UC Irvine Researchers Explore Role of Viral-Derived DNA in Disease Response

What role does viral-derived DNA play in controlling cellular activity and generating new genes that are important for cell differentiation and our response to diseases?

Researchers at UC Irvine are one step closer to answering this question after identifying hundreds of new genes that contain viral-derived elements present in our genome.

“Ninety percent of disease mutation occurs in the area of the genome that is non-coding,” says Ivan Marazzi, PhD, director of the Center for Epigenetics & Metabolism and a professor of biological chemistry at UC Irvine. A major component of this “non-coding area” is transposable elements (TEs), which contain the remnants of ancient viruses embedded into our genetic code.
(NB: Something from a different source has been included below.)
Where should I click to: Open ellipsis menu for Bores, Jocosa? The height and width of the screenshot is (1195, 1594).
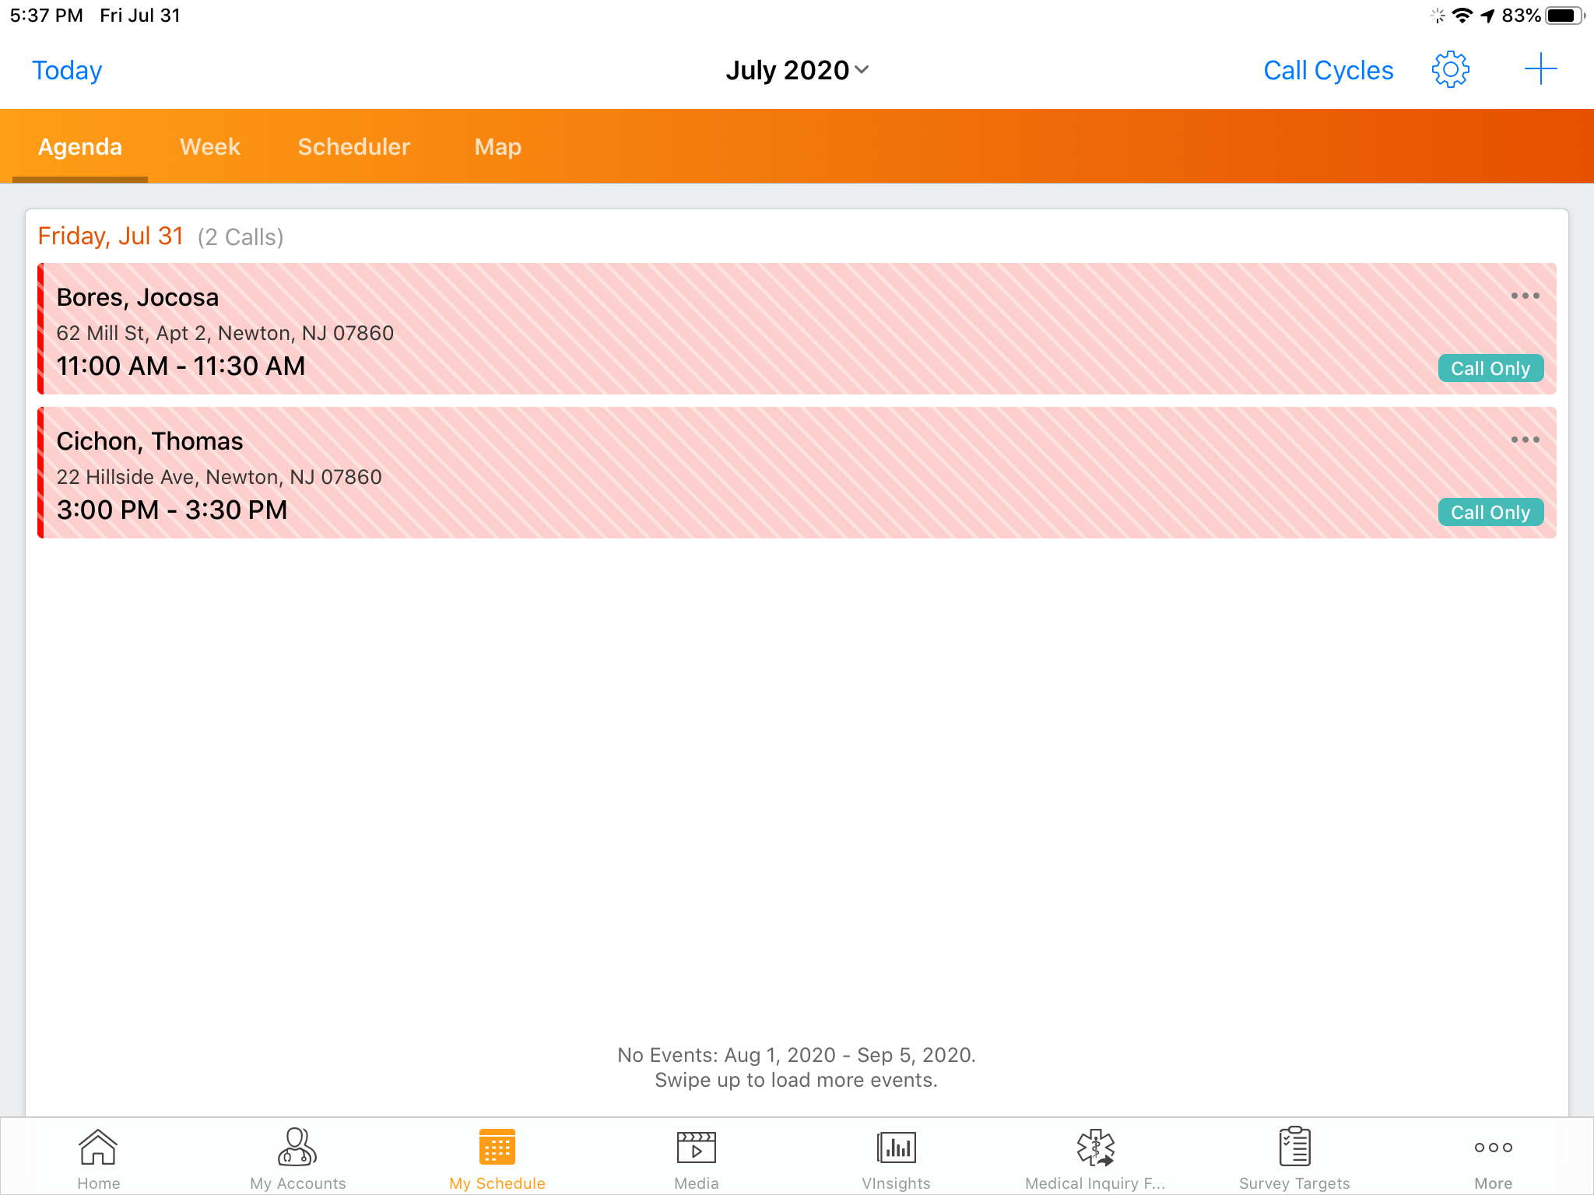coord(1525,296)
A new experimental study conducted by an international team investigated when, where and how TEs become part of a gene. The team — led by the Marazzi Lab and by the UCI Systems Genetics Lab, directed by Marcus Seldin, PhD — included UC Irvine postdoc researcher Youngseo Cheon and PhD student Erik Alvstad.

Their findings, published in an article in Nature Structural & Molecular Biology, unveil mechanisms by which viral-derived elements enhance transcriptome plasticity — that is, a gene’s ability to alter its response to environmental stress.

“Fifty percent of our genome is viral-derived,” says Marazzi, explaining that most of these TE sequences are scattered around the genome and are repetitive, so they’re usually discarded. “Using long-read genome sequencing, we mapped the compendium of these genes in all cell types of humans and mice and described how they work in making novel gene isoforms.” For example, the article describes a long viral-derived RNA that can make stem cells become totipotent (capable of developing into a complete organism), which Marazzi calls “a striking result that could help regenerative medicine.”

The researchers are thus excited to establish a framework for characterizing TEs. “We now can look at most of our genome and transcriptome, whereas before we were only looking at 50 percent,” says Seldin, adding that this will let them determine whether a mutation in a viral-derived element causes disease in humans. “Every human has different viral-derived elements, or structural variants, so our work allows us to identify new mutations linked to diseases.”